Authors: Stephen Jaud, Anthony Wirth, and Farhana Choudhury

Published in: LIPIcs, Volume 265, 21st International Symposium on Experimental Algorithms (SEA 2023)


Abstract
Given a collection of m sets from a universe 𝒰, the Maximum Set Coverage problem consists of finding k sets whose union has largest cardinality. This problem is NP-Hard, but the solution can be approximated by a polynomial time algorithm up to a factor 1-1/e. However, this algorithm does not scale well with the input size. In a streaming context, practical high-quality solutions are found, but with space complexity that scales linearly with respect to the size of the universe n = |𝒰|. However, one randomized streaming algorithm has been shown to produce a 1-1/e-ε approximation of the optimal solution with a space complexity that scales only poly-logarithmically with respect to m and n. In order to achieve such a low space complexity, the authors used two techniques in their multi-pass approach: - F₀-sketching, allows to determine with great accuracy the number of distinct elements in a set using less space than the set itself. - Subsampling, consists of only solving the problem on a subspace of the universe. It is implemented using γ-independent hash functions. This article focuses on the sublinear-space algorithm and highlights the time cost of these two techniques, especially subsampling. We present optimizations that significantly reduce the time complexity of the algorithm. Firstly, we give some optimizations that do not alter the space complexity, number of passes and approximation quality of the original algorithm. In particular, we reanalyze the error bounds to show that the original independence factor of Ω(ε^{-2} k log m) can be fine-tuned to Ω(k log m); we also show how F₀-sketching can be removed. Secondly, we derive a new lower bound for the probability of producing a 1-1/e-ε approximation using only pairwise independence: 1- (4/(c k log m)) compared to 1-(2e/(m^{ck/6})) with Ω(k log m)-independence.
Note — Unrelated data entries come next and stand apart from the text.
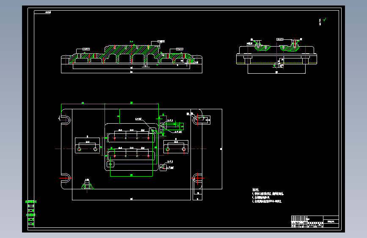367x238 pixels.
Task: Click the upper-left U-shaped slot of the plan view
Action: point(66,120)
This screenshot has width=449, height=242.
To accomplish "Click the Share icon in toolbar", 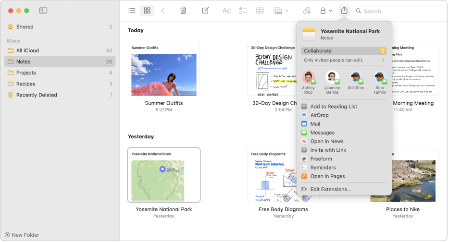I will [344, 11].
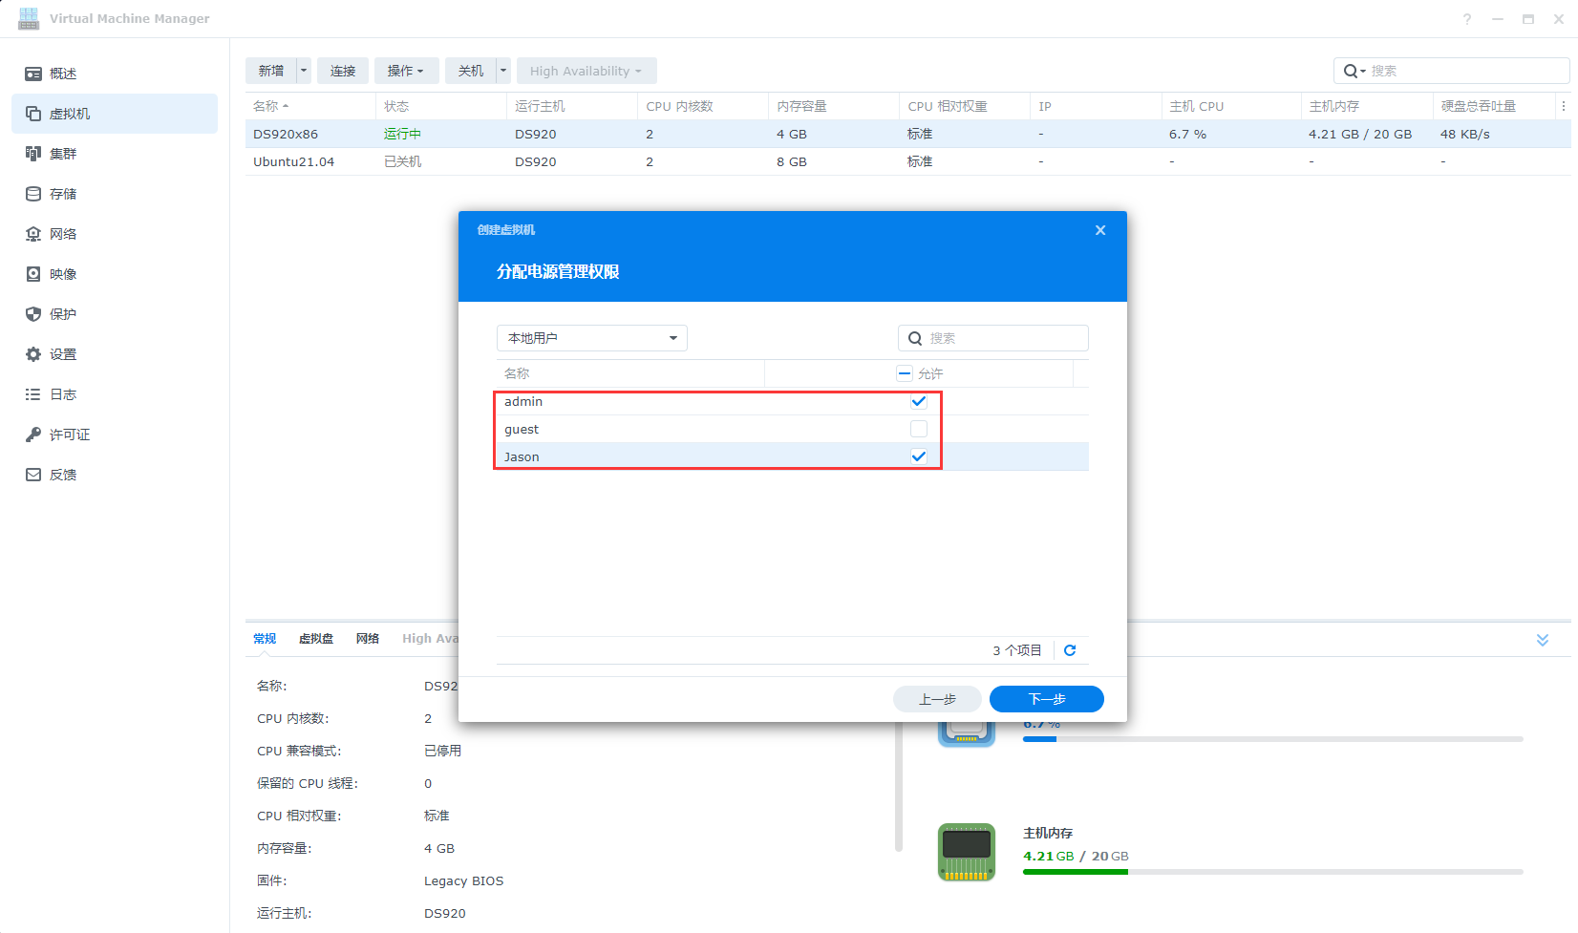
Task: Open the 本地用户 user type dropdown
Action: (x=591, y=338)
Although the theoretical guarantees are weaker, suggesting the approximation quality would suffer, for large streams, our algorithms perform well in practice. Finally, our experimental results show that even a pairwise-independent hash-function sampler does not produce worse solution than the original algorithm, while running significantly faster by several orders of magnitude.

Cite as

Stephen Jaud, Anthony Wirth, and Farhana Choudhury. Maximum Coverage in Sublinear Space, Faster. In 21st International Symposium on Experimental Algorithms (SEA 2023). Leibniz International Proceedings in Informatics (LIPIcs), Volume 265, pp. 21:1-21:20, Schloss Dagstuhl – Leibniz-Zentrum für Informatik (2023)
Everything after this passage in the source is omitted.